(Element lookup entries)
****
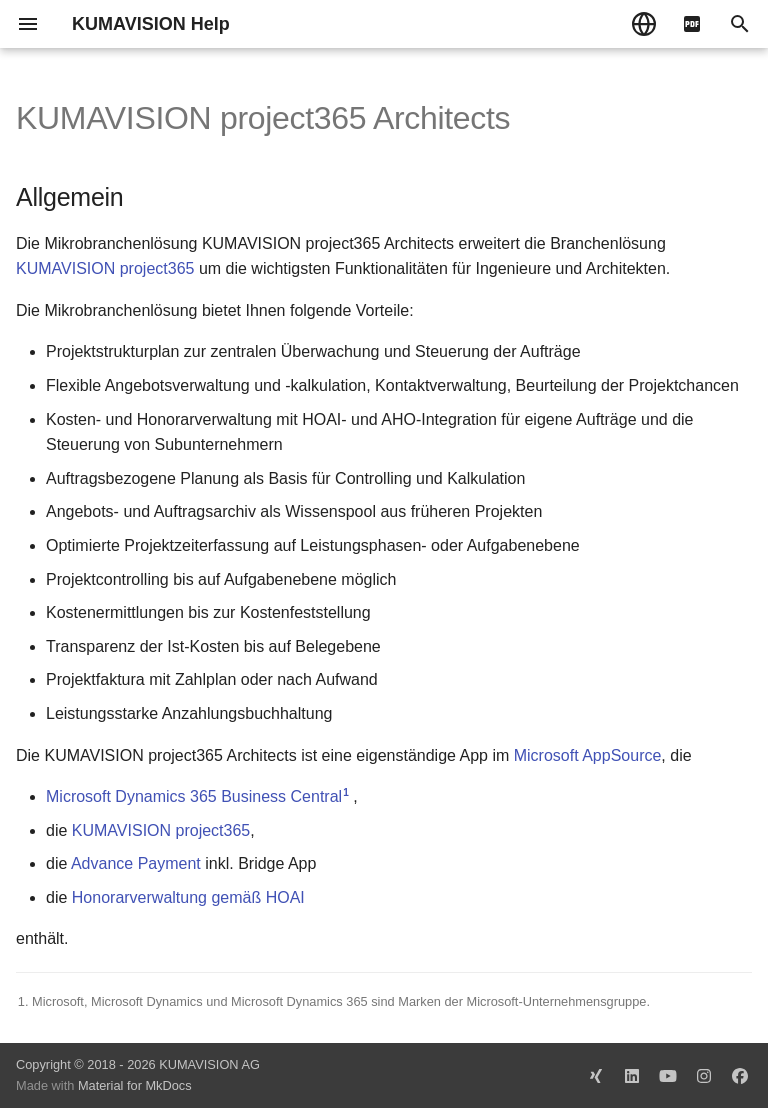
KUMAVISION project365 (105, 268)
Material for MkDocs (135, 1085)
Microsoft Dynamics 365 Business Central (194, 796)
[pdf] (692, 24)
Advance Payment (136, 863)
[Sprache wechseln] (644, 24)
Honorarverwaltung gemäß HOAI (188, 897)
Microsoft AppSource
****
▸ **TASK BRIEF**
Can you rewrite the stretch from the line containing "[pdf] (692, 24)" through the end of the entries as a Markdown table with the columns Row and Entry, numbering each row and leaving out blank lines?

▸ **SOLUTION FOR THIS PROBLEM**
| Row | Entry |
|---|---|
| 1 | [pdf] (692, 24) |
| 2 | Advance Payment (136, 863) |
| 3 | [Sprache wechseln] (644, 24) |
| 4 | Honorarverwaltung gemäß HOAI (188, 897) |
| 5 | Microsoft AppSource |